そのために処理水の海洋放出が一時停止した。
「要因については調査中」だが「現状では電源復旧している」と述べた。
作業員が掘削作業で電源ケーブルを損傷し、電源停止したものと思われるとの報道がなされており、作業員が火傷したといわれている。
「関連性についてこれから調査する。今後の調査次第だと思っている」として電源停止と作業員の怪我の因果関係については明言を避けた。
また、日本原燃の核廃棄物埋設施設において水を通しにくくするためのベントナイトの覆土での含有率を下げたことについて、含有率を減らしても性能が保たれているときちんと証明してもらう必要があると述べた。
ベントナイトは粘土の一種で水を吸って膨れる性質があり、水を流れにくくする。そのため覆土が水を通しにくくするために使われている。
核廃棄物施設を覆うように難透水性覆土が囲んでいる。これは放射性物質が水に溶けだして外部に漏れることを防ぐため。
日本原燃が事業変更許可時の説明とは異なるベントナイト混合率の覆土を用いるとしている点について、ベントナイトの価格高騰が主たる原因ではないかとの話が同日の原子力規制委員会の会合であった。
安全文化上問題だ!
伴信彦委員会から「ここまで露骨なことをやるなら・・・コストが本当に理由ならば安全文化を疑います」との発言があった。
関連して山中委員長は会見で「透水性能が許可通り出ていれば、コストは事業者が考えること」としながら同時に「覆土の組成が変わっているわけだから、(日本原燃が実験などで)証明するしかないと思う」と話した。
4月22日(月)の屋内退避についての検討チーム会合で、放射能被ばく対策としてその摂取が有効とされる安定ヨウ素剤の配布について、原発から5キロ圏内では事前配布、30キロ圏内ではのち配布するとされている。

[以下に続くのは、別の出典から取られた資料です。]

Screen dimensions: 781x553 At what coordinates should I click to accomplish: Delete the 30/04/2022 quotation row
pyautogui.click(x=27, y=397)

山中委員長は「ヨウ素剤配布は重要事項」との認識を示した。
さらに自然災害と原子力災害が同時に起こる「複合災害」時には防護施設が「きちんと機能しなければならない」ので、北陸電力志賀原発(石川県)だけでなく他のところでも「防護施設の強化」を精力的にやっていかなければいけないだろうと山中委員長は述べた。